<<<<

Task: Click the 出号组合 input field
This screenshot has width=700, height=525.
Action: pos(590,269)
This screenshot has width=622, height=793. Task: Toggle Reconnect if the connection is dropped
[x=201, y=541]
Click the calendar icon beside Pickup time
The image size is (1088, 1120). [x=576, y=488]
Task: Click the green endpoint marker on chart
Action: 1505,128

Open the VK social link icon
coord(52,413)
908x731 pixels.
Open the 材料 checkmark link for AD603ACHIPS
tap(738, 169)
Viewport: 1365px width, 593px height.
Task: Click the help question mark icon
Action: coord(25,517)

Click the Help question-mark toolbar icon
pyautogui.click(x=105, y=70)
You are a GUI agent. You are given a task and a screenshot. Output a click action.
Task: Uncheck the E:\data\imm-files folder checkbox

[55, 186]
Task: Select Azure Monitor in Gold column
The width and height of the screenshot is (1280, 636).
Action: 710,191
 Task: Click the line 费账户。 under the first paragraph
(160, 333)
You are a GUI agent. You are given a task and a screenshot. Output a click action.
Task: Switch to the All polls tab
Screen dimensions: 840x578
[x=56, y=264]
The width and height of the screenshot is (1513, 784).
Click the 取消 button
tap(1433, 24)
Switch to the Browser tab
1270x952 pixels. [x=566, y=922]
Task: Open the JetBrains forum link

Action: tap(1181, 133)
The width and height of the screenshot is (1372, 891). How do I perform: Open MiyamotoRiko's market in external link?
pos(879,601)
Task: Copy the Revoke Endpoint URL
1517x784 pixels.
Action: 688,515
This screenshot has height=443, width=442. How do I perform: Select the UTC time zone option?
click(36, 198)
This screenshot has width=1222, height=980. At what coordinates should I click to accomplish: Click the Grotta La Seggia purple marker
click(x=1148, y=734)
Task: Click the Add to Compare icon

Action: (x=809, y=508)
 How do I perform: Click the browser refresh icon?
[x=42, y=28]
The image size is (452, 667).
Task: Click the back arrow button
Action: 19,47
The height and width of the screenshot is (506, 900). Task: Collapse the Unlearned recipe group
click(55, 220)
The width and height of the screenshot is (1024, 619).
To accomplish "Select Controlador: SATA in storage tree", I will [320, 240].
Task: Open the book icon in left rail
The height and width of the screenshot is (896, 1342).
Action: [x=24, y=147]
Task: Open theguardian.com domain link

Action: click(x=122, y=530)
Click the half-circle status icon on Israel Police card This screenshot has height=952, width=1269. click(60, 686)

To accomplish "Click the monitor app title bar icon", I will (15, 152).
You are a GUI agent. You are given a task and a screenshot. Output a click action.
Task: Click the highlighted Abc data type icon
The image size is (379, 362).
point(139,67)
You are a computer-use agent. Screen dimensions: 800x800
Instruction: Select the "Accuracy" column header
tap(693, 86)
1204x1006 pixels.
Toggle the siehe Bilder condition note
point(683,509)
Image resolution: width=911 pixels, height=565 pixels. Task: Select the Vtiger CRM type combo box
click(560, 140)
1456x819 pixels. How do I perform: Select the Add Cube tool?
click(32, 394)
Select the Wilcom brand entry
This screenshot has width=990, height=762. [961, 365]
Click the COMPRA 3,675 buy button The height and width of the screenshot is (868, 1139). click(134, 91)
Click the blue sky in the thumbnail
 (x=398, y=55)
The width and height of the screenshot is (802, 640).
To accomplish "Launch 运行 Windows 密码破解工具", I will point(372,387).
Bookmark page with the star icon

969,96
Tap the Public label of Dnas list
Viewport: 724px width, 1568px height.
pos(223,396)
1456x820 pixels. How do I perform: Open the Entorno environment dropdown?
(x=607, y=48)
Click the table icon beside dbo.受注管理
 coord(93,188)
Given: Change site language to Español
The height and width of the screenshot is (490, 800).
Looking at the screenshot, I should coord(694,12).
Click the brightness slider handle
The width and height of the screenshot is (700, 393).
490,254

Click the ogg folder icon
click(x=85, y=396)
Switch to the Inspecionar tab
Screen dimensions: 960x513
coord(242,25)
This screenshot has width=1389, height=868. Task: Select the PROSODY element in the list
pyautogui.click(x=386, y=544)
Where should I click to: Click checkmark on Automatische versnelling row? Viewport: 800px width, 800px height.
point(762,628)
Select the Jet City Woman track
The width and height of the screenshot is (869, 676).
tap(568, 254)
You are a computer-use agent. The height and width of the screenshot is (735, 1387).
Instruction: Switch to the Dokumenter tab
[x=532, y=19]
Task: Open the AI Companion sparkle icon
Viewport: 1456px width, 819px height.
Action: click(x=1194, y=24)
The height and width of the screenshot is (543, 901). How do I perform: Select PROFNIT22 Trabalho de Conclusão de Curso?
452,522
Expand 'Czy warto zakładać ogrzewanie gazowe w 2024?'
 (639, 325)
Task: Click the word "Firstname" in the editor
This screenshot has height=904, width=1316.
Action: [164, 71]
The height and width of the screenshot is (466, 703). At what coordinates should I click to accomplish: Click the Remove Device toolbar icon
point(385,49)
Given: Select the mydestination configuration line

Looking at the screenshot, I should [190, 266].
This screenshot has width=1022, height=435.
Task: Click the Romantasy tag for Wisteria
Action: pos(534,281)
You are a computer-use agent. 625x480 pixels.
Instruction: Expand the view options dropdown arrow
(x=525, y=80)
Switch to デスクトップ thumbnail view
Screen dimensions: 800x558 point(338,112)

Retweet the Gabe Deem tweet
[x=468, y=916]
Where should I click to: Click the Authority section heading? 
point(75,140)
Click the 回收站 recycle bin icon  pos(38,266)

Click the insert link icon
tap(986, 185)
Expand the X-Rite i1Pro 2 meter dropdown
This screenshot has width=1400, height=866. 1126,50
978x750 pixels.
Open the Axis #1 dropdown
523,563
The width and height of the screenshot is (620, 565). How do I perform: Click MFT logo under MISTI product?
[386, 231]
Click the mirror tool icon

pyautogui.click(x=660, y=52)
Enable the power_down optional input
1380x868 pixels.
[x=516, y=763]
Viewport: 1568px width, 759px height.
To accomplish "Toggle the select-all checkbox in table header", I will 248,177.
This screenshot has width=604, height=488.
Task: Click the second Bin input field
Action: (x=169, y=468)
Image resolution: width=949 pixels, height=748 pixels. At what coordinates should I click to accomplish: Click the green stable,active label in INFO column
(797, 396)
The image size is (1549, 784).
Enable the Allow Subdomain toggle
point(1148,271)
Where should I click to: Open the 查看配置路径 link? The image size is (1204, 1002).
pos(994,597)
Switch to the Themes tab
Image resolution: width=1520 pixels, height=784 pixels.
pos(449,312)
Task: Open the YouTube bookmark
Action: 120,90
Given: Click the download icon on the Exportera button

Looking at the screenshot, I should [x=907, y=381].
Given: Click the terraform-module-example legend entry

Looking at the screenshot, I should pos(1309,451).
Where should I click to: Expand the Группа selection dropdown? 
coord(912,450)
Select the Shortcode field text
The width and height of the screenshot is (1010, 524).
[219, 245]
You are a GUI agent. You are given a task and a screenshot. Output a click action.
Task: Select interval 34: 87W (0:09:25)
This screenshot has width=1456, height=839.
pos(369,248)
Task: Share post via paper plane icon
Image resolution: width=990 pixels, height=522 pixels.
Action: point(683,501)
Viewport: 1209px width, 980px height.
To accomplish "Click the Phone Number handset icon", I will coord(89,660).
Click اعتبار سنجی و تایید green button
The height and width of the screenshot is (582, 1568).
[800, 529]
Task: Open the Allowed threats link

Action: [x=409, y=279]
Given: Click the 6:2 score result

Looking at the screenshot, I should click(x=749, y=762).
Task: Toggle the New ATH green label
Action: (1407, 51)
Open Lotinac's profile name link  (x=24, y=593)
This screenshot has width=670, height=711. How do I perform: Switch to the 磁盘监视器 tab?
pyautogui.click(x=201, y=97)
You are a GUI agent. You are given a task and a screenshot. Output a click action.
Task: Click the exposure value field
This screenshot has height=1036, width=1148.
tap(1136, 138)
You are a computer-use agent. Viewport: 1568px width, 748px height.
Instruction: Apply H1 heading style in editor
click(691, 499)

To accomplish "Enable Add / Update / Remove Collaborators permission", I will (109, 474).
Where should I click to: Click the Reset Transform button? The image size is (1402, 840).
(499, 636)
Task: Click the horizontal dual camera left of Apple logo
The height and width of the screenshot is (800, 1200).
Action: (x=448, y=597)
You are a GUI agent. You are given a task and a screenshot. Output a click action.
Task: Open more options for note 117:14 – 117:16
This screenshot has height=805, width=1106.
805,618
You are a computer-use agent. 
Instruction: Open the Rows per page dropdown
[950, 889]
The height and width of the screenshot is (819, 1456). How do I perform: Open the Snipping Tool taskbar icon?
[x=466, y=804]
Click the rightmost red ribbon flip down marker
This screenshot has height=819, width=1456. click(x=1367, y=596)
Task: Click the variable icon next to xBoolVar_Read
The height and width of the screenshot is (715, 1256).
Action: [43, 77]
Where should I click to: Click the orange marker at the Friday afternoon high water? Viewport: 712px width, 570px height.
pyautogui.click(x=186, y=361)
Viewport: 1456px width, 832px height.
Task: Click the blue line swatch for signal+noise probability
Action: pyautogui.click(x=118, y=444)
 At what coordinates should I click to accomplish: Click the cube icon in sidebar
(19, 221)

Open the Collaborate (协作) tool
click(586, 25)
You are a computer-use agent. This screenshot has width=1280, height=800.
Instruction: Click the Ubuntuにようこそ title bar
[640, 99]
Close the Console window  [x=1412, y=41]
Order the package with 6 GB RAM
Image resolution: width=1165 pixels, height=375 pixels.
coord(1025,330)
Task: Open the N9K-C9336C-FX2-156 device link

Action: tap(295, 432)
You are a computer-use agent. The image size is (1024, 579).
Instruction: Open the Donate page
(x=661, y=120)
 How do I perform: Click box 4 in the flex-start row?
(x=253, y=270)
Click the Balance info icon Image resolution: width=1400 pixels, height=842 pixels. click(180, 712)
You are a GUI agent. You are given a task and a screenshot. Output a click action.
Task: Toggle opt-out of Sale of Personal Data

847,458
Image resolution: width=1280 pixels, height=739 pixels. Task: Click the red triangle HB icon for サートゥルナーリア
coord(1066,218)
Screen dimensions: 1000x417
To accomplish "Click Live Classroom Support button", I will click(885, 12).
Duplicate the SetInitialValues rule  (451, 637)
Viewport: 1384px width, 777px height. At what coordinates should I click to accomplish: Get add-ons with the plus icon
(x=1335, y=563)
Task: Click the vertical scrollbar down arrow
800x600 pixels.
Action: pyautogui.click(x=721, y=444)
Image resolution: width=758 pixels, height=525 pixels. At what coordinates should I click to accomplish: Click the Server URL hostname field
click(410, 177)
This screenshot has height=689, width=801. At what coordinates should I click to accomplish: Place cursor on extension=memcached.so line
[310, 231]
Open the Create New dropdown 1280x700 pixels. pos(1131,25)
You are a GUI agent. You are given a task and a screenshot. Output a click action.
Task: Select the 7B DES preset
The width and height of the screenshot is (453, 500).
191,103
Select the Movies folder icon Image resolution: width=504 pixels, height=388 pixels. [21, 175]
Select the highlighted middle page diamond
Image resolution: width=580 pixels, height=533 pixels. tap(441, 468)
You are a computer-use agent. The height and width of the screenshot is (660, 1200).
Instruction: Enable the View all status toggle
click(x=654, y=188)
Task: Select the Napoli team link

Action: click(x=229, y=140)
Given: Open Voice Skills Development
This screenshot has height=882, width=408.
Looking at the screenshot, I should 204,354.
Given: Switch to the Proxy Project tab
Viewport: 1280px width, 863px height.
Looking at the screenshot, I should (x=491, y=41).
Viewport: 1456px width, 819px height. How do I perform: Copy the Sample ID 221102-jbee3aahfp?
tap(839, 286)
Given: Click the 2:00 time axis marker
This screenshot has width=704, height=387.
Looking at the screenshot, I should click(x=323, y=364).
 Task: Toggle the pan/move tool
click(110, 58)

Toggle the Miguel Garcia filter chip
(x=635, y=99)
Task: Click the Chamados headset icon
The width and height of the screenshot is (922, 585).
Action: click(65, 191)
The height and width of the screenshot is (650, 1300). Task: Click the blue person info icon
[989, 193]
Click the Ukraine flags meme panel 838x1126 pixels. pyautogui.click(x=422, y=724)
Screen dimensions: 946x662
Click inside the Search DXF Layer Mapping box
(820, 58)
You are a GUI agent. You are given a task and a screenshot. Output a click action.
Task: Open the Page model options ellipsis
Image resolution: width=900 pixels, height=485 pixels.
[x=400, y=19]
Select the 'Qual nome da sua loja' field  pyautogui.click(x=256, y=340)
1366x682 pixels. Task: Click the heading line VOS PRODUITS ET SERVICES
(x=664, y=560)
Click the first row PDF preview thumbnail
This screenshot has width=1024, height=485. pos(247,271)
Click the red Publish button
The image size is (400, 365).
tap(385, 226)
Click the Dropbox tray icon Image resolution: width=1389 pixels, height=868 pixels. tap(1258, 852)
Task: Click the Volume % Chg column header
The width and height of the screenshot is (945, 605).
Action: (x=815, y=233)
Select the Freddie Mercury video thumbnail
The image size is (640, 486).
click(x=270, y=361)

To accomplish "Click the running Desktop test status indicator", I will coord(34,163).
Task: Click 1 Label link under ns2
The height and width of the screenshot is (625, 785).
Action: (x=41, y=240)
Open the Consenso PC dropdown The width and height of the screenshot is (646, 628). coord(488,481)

>>>>

## EXERCISE AIM:
Reproduce the data word for word, beginning with its first line and ending with the line that contains "[x=201, y=541]", with both of those lines included.

## RESPONSE TO THIS TASK:
Task: Click the 出号组合 input field
This screenshot has width=700, height=525.
Action: pos(590,269)
This screenshot has width=622, height=793. Task: Toggle Reconnect if the connection is dropped
[x=201, y=541]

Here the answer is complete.